Ergens in het vijfde middelbaar gingen we op excursie naar Gent. Met het risico om geweldig klef te klinken, toen wist ik het al. Ik stapte van de bus, zette voet op Gentse bodem en wist. Hier ga ik wonen. Dat heb ik diezelfde avond thuis ook zo aangekondigd, wat rustig werd weggelachen uiteraard. Gent, dat is een andere provincie hoor. Gijzijzotzeker.

Ongeveer anderhalf jaar later, ergens de laatste dagen van september, werd het toch wat meer menens. Ik stond op de oprit, vertrekkensklaar voor het nieuwe academische avontuur. Iedereen was overstuur door dit evenement. Zelfs mijn vader moest een zakdoek bovenhalen. Het leek wel alsof ook de haag met een krop in de keel zat. Folks, ik ga gewoon op kot, dit is het einde van de wereld niet. Stoere tiener was, helemaal zeker dat ik het leven volledig onder controle had. Ge moogt dat denken, maar dat is natuurlijk bullshit. Ik wist niks. En ik ben nog maar twee maanden mama, maar ik kan me nu al niet voorstellen dat Basiel op zijn 18de klaar staat om te gaan studeren. Daarvoor is mijn hart echt veel en veel te klein. Maar het zal nog wel groeien tegen dan, no worries.

Ik vertrok met de trein die avond, samen met mijn zus en een vriendinnetje. Mijn moeder volgde nog met een volle auto gerief. Het was een gebeurtenis voor de geschiedenisboeken, de oudste van een gezin van drie voor het eerst op kot. In een verre stad, helemaal alleen. Ik zag het helemaal zitten, behalve dan dat ik mijn kersverse en allereerste echte lief zou moeten missen. En lijdensweg die af en aan zes jaar zou duren, maar soit. What’s done, is done.

De week daarvoor hadden we het boeltje ingericht. Ik zal u niet vertellen hoe hard mijn moeder en ik gevloekt hebben op een houten rek dat we in elkaar moesten vijzen. En al zeker niet hoe het daar de volgende drie jaar redelijk schots en scheef heeft gestaan. Ik geloof dat we op een bepaald moment zelfs geweend hebben omdat het niet lukte. Maar het was wel super. Mijn kot. Mijn rode kot in de Florbertusstraat. Uren nagedacht over de indeling, bij oma lakens en andere stoffen attributen besteld, met zorg tot een thuis gemaakt.

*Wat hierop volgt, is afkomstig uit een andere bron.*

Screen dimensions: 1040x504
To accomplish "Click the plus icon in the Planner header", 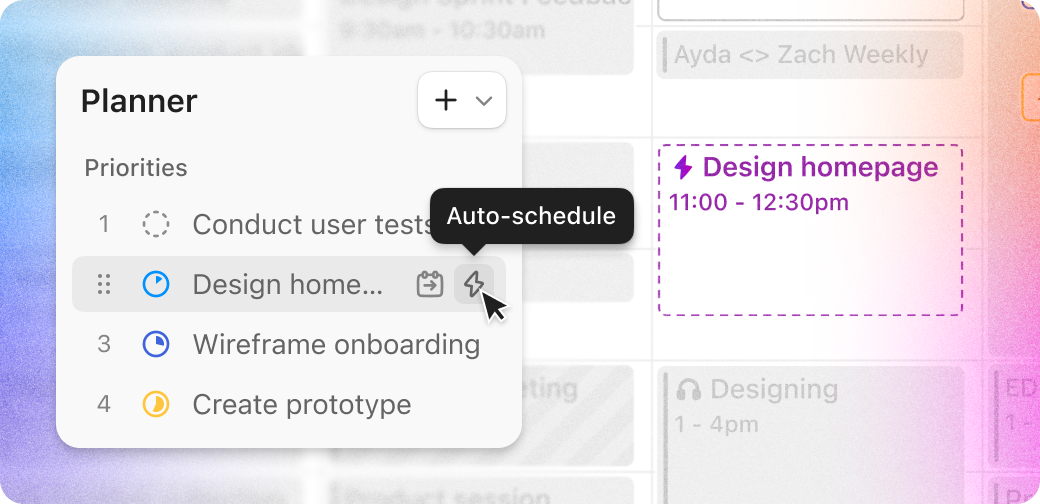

Tot die avond in september, de avond voor het nieuwe academiejaar zou beginnen. Het gezelschap dat me had afgezet, ging de aftocht blazen. En ik bleef achter met mijn doos wafels van moemoe en eenzaamheid. Plots was ik toch niet zo zeker van die gekke beslissing om in Gent te gaan studeren. Ik kende hier namelijk niemand. Niemand. Niemand. Had ik al gezegd dat ik niemand kende? En in die tijd was internet en televisie op kot ook nog niet uitgevonden, de radio was mijn enige vriend (Volgens mij is het daar pas echt fout gegaan, radio zou het zijn).

Iedereen ging uiteindelijk naar huis. Daar zat ik dan. Ik wist alleen de weg van het station naar mijn kot en van mijn kot naar de unief. Hoe stoer ik ook was geweest, ik kreeg het toch even moeilijk. Het was een spannende nacht. Het begin van spannende tijden. Het begin van een nieuw leven.

Dat is binnenkort tien jaar geleden.

Ik ben hier nog. De volgende morgen was ik al zeker dat ik nooit meer zou weggaan. Dat ik eigenlijk een Gentse stadskip ben, ook al veraadt mijn accent iets anders. (Die vroedvrouw die tijdens mijn bevalling vroeg ‘of ik misschien van Turnhout was’, vermoedde ook al zoiets. Ze zat er wel een kilometer of 40 naast). Ondertussen ken ik hier meer mensen dan op de heimat. Gent is thuis.

Naar studentennormen ben trouwens ik nooit een goede student geweest. I can tell you, ik was een seut. Naar andere normen, was ik een topstudent. Altijd geslaagd in eerste zit, minstens met een onderscheiding. En ik weet niet waarom, maar mijn nota’s waren ook enorm populair. Maar ik heb er niet van geprofiteerd. Dat was niks voor mij.

Geen spijt van hoor. Als ik die studenten langzaam Gent zie binnendruppelen dezer dagen, dan ben ik blij dat het voorbij is. Studeren was me net iets te veel stress. Maar tien jaar gasten. Serieus.